Answer: As far as I remember, in co-ordination with the Jewish Committee, persons were proposed for this transport by my staff. I no longer remember the figure. As to whether the committee refused to include a particular person, my reply is that I cannot remember that.

(57): Did those who received protective passes or those included in the special transport provide anything in return?

Answer: As far as I remember, these were in the main persons who somehow worked with my equipment staff or for the equipment staff. I think it possible that, when these people left the country, they handed over some goods or monetary valuables. Since I did not deal with these matters in person, I am unable to say anything about them.

When it came to issuing protective passes and including part of these persons in the transport of those who were to travel to Switzerland, I do not know of any form of "team work." In any case, I do not remember anything of this nature. With reference to the comment which Dr. Kasztner made in his report (Israeli Prosecution document No. 900, page 62), I can but state that I do not know of this and have no recollection of it.

(58): It has been suggested to you that, according to Dr. Kasztner's report (Document No. 900 of the Israeli Prosecution, pages 132-133), a telegram arrived from Ketlitz on 27 November. How did Eichmann react when he heard what the telegram said?

Answer: I do not remember details of this discussion. However, I have no doubt that the situation might well have been as described by Dr. Kasztner. At this time, the atmosphere between the Rescue Committee and myself on the one hand, and Eichmann on the other hand, was extremely tense.

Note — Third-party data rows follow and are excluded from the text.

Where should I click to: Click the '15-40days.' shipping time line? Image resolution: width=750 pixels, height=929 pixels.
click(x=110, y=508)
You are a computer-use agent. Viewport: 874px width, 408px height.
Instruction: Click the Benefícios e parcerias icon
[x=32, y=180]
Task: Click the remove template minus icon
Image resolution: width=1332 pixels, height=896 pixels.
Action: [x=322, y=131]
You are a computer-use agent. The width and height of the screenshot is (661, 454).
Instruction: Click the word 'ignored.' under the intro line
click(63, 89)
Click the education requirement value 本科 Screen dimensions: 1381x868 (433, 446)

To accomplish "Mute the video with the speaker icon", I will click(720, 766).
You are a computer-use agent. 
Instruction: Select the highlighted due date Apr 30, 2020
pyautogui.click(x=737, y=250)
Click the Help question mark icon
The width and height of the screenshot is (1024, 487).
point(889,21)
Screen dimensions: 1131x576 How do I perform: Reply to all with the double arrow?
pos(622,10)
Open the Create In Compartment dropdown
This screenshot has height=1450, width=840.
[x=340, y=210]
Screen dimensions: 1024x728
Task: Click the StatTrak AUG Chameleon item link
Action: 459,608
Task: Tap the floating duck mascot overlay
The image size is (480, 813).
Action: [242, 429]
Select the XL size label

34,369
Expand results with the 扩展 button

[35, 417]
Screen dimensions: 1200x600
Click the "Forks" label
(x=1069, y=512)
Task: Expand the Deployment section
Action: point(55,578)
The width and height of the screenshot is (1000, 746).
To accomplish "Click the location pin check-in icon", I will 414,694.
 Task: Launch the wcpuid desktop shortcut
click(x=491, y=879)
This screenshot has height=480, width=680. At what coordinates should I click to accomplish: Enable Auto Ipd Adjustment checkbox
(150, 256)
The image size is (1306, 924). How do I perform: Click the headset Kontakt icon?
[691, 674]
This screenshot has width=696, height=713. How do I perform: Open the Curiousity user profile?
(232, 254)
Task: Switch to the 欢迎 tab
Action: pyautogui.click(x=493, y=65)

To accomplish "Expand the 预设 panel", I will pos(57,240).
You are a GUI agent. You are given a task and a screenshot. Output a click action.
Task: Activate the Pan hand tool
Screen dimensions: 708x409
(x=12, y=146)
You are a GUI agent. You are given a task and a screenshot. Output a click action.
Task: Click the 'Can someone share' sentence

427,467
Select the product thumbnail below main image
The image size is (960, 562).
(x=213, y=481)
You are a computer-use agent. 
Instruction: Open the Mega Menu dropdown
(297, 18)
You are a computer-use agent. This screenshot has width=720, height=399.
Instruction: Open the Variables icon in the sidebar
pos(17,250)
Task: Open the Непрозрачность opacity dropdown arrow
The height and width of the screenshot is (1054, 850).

(59): Why did you recommend that Jews be allowed to emigrate if they provided something in return?

Answer: When I was asked by the Jews to intervene on their behalf, in talking to Himmler, I used the proposals already under discussion, of trucks in return for letting people go. Dr. Billitz reported to me that this proposal was under negotiation by Eichmann and the Jewish Rescue Committee. It was on this basis that I started my efforts with Himmler, and I continued with them even when I saw quite clearly that this was not meant as a serious proposal. I used all kinds of considerations concerning valuables, and negotiations about considerations to be provided in return, in order to prove to Himmler how the Jews were keeping their promises, even though these return services were actually put into effect only to a very small extent.

(60): Did the Accused do anything to thwart implementation of the exchange deal?

Answer: I would refer to the whole of my examination. I am not able to state anything further at the moment.

61st question: Do you know whether the Accused contravened Himmler's order to cease deportations?

Answer: Today I do not remember whether I knew then of such instances. To supplement my answer to the 59th question, I should like to add that my efforts to protect Jewish and politically persecuted persons were the reason why I pretended that I wished to carry out these business deals, because I considered them to be the only chance of obtaining concessions for these people from Himmler. I made my statement yesterday and today to the best of my knowledge and belief, according to what I remember today. It must, however, be borne in mind that these events took place some seventeen years ago, and also that during the three years of my internment, as well as later, I had to go through many interrogations, in which numerous statements by others were put to me. Consequently, it is not impossible that my power of recollection may mislead me on some point or other.